There are some new visual features to be sure, with a redesigned Settings menu and notifications area. But there’s also a lot more enhanced functionality and exciting background stuff going on in Nougat than you see on the surface.
This section will be devoted almost entirely to Nougat’s multi-tasking and split screen functionality. These are arguably the biggest ticket items in Nougat and the ones that will rightfully garner the most attention – and likely cause the most confusion. That’s because as good as Google’s implementation of multi-window mode and other multi-tasking features in Nougat are, they are a little complicated and bound to leave more than a few people behind.
Google’s new Instant Apps feature debuts in Android 7.0 and while it hasn’t gotten as much press as it should, it really is an exciting new addition to Android. In fact, we would go as far as to call it the biggest change to app stores since Apple first introduced its on-device app portal all those years ago.
In a nutshell, Instant Apps lets Android users begin using an app in the Google Play store instantly. You don’t have to buy it — heck, you don’t even have to download it. Simply open the app’s store page and you can begin testing it immediately to see if it’s something you might be interested in downloading.
This is a killer feature that really is a game-changer for users.
Multi-window App Support
Samsung’s Galaxy Note smartphones have had this feature for quite some time, as have a few other Android phones. Now, all handsets can take full advantage of huge displays that have become increasingly popular over the years.

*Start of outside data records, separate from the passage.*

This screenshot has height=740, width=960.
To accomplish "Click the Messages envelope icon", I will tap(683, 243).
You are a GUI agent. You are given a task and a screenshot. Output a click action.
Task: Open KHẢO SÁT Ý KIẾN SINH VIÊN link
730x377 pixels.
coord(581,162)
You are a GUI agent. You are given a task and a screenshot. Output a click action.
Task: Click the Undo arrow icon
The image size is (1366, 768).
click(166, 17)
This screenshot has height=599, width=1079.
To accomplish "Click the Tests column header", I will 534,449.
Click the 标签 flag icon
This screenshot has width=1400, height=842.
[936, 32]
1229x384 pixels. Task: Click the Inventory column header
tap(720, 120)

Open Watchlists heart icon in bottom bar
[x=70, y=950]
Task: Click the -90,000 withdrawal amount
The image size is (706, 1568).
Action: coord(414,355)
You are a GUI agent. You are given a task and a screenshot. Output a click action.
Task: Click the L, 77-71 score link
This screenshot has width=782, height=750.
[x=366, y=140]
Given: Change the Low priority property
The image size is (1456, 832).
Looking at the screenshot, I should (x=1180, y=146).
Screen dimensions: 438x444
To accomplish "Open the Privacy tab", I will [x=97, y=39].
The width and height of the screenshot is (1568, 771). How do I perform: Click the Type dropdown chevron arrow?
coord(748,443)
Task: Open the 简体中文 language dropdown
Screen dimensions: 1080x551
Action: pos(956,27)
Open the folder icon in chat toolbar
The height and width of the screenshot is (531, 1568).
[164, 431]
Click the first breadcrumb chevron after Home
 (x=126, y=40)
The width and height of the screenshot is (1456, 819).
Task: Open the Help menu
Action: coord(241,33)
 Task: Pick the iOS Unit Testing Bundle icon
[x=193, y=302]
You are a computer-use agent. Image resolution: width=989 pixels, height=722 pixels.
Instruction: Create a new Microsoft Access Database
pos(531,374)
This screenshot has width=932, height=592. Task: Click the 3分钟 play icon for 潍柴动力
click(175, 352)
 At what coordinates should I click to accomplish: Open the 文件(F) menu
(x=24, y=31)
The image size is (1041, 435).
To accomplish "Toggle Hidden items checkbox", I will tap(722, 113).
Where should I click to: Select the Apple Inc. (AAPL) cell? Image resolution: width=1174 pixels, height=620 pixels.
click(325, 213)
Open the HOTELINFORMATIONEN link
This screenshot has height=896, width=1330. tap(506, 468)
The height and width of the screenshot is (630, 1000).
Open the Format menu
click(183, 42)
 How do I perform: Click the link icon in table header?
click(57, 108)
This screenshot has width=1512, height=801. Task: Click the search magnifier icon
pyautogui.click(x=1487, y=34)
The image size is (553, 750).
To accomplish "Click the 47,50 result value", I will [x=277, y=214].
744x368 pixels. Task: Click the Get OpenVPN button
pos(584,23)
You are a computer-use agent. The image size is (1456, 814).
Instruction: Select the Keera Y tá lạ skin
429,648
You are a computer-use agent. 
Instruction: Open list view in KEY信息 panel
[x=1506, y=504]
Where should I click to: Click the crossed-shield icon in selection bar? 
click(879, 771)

With Android 7.0 Nougat, Google has added the ability for users to open two apps side by side on the screen. That means you can watch YouTube videos while you respond to emails, read a webpage on half the screen while Facebook is updating on the other half, and so on.
Google’s new “Doze” feature debuted in Android 6.0 Marshmallow, but the company is kicking its power-saving features up a notch in Android 7.0.
The original feature puts a smartphone or tablet in a dormant state when it’s not being used, but Android Nougat’s new “Doze on the Go”feature takes things a step further. Now, users will enjoy Doze’s battery-saving features even while the phone is in motion, anytime the display is off.
Also new in Android Nougat is Project Svelte, which stops apps from waking up each time a device’s network connection status changes.
Last but certainly not least is Daydream. Google saw all these different companies building separate virtual reality platforms, while likely leads to incompatibilities and can potentially hurt the VR market in the long run. In an effort to unify the mobile VR experience, Google has created the Daydream hardware and software platform for virtual reality.
This way vendors like Samsung, LG and others don’t each have to build their own VR platform or partner with different third parties. And for developers, it potentially means they can build one VR app or experience that will work across all Android devices.
Background System Updates
This new feature isn’t the only best edition you’ll find in Android 7.0 Nougat, but it truly is nothing short of a game-changer.
With Android Nougat, operating system updates will happen in the background, just like they do in Google’s Chrome OS. The system will download OTA updates in the background over Wi-Fi and install them as a separate system image on a device’s storage. Then the next time the device reboots, it’ll boot to the newly updated image. Voila!
Here’s a quick note from Google’s documentation on the feature:
Android N also adds some important new features to help keep users safer and more secure. Inspired by how Chromebooks apply updates, we’re introducing seamless updates, so that new Android devices built on N can install system updates in the background. This means that the next time a user powers up their device, new devices can automatically and seamlessly switch into the new updated system image.
WHEN WILL I GET THE ANDROID NOUGAT UPDATE?
Google has announced that it’d release its update on August 22, 2016. While many devices have received the update, some of the others might get it within the course of time.